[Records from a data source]

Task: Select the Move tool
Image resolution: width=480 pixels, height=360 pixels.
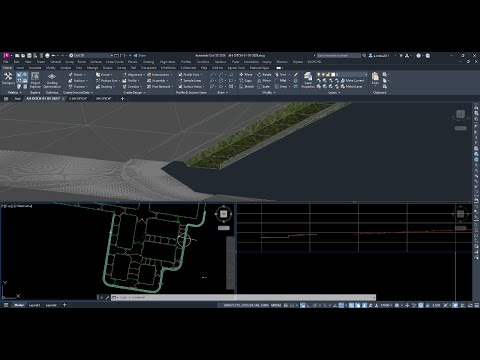Action: pos(246,75)
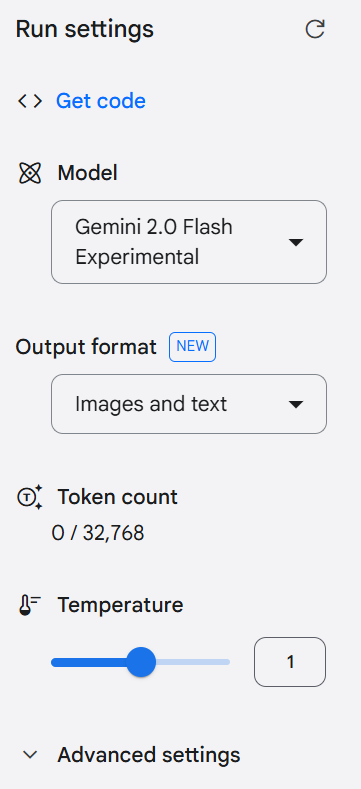Open the Gemini 2.0 Flash Experimental dropdown

[x=189, y=242]
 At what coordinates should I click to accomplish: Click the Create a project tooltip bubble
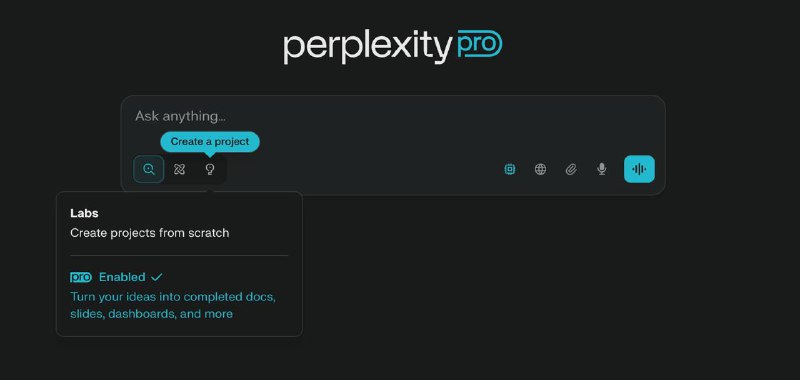pyautogui.click(x=210, y=142)
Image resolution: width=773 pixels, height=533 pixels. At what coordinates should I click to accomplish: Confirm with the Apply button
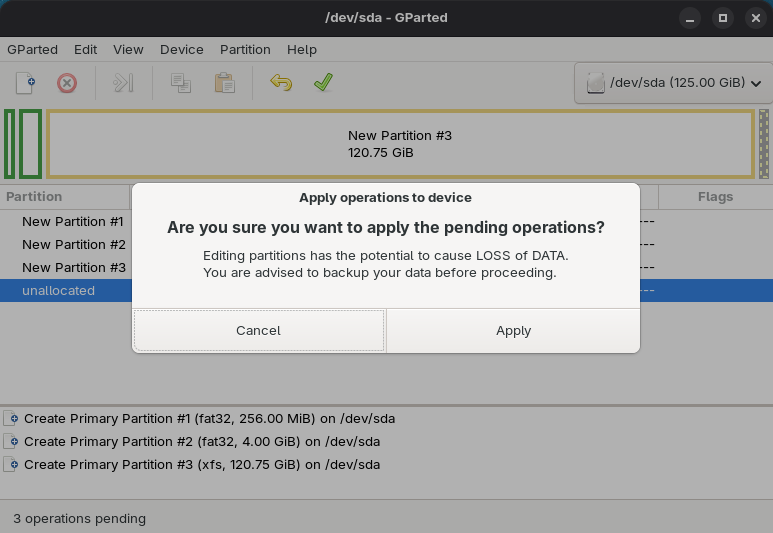pyautogui.click(x=513, y=330)
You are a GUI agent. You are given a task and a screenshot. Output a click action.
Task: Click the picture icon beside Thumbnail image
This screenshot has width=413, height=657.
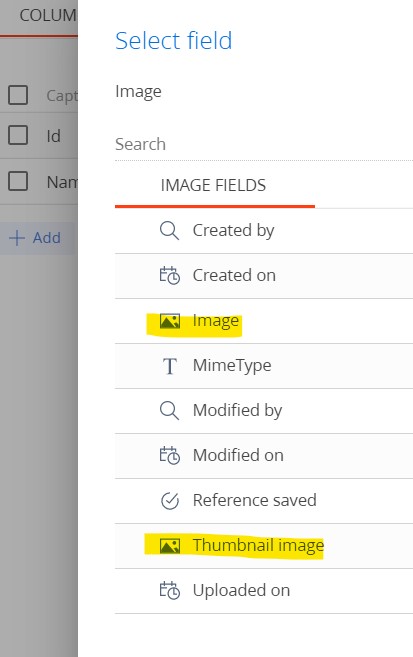coord(170,546)
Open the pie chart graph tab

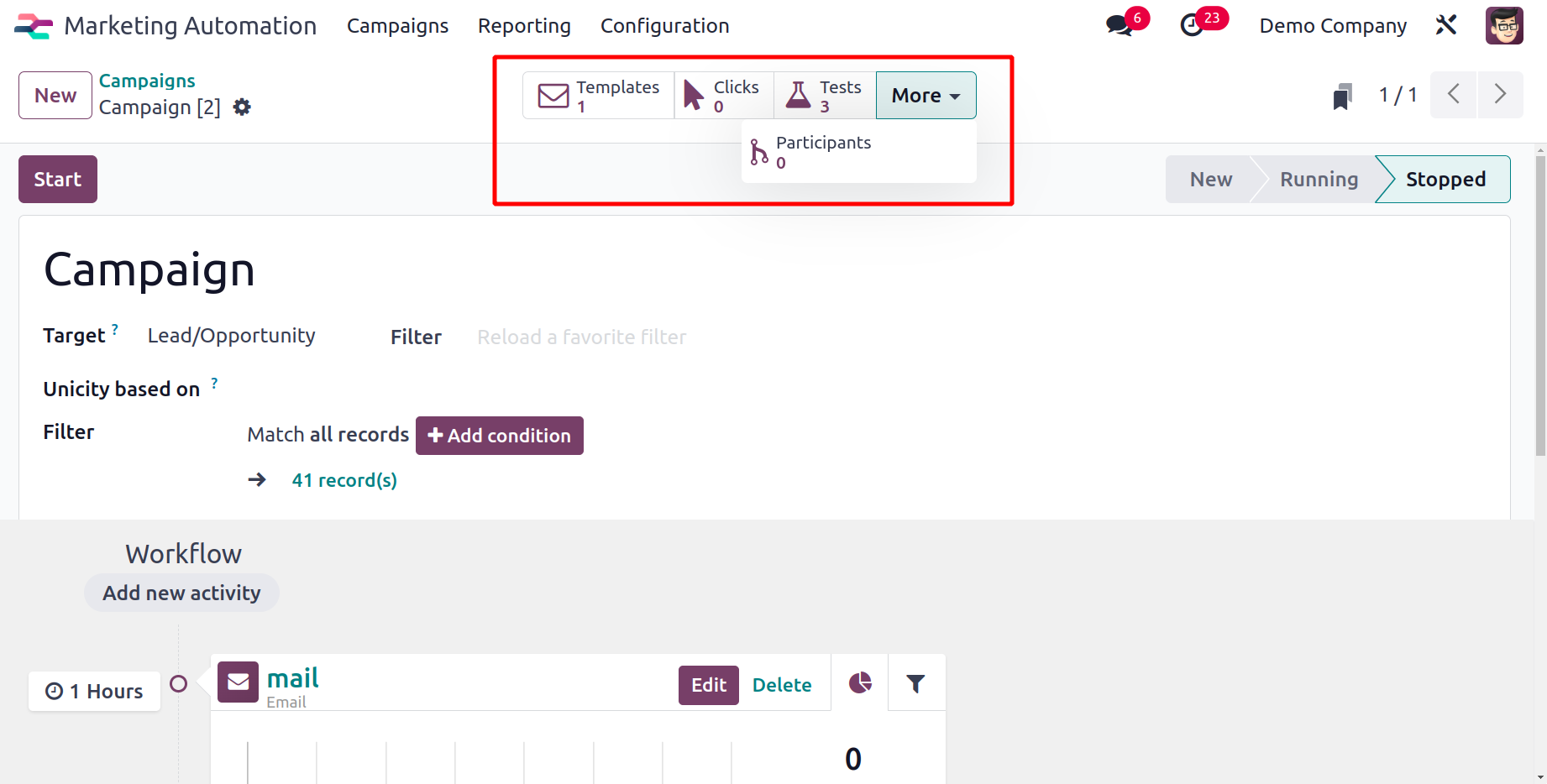pyautogui.click(x=860, y=682)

* _TASK ITEM_
Your copy should hold only the lines from the line with "Image resolution: width=773" through the end of the data above, both ends included, transcribed exactly and without pictures.

* _THE ANSWER_
Image resolution: width=773 pixels, height=533 pixels. At what coordinates should I click to accomplish: Confirm with the Apply button
pyautogui.click(x=513, y=330)
You are a GUI agent. You are given a task and a screenshot. Output a click action.
Task: Click the picture icon beside Thumbnail image
This screenshot has width=413, height=657.
coord(170,546)
Open the pie chart graph tab

pyautogui.click(x=860, y=682)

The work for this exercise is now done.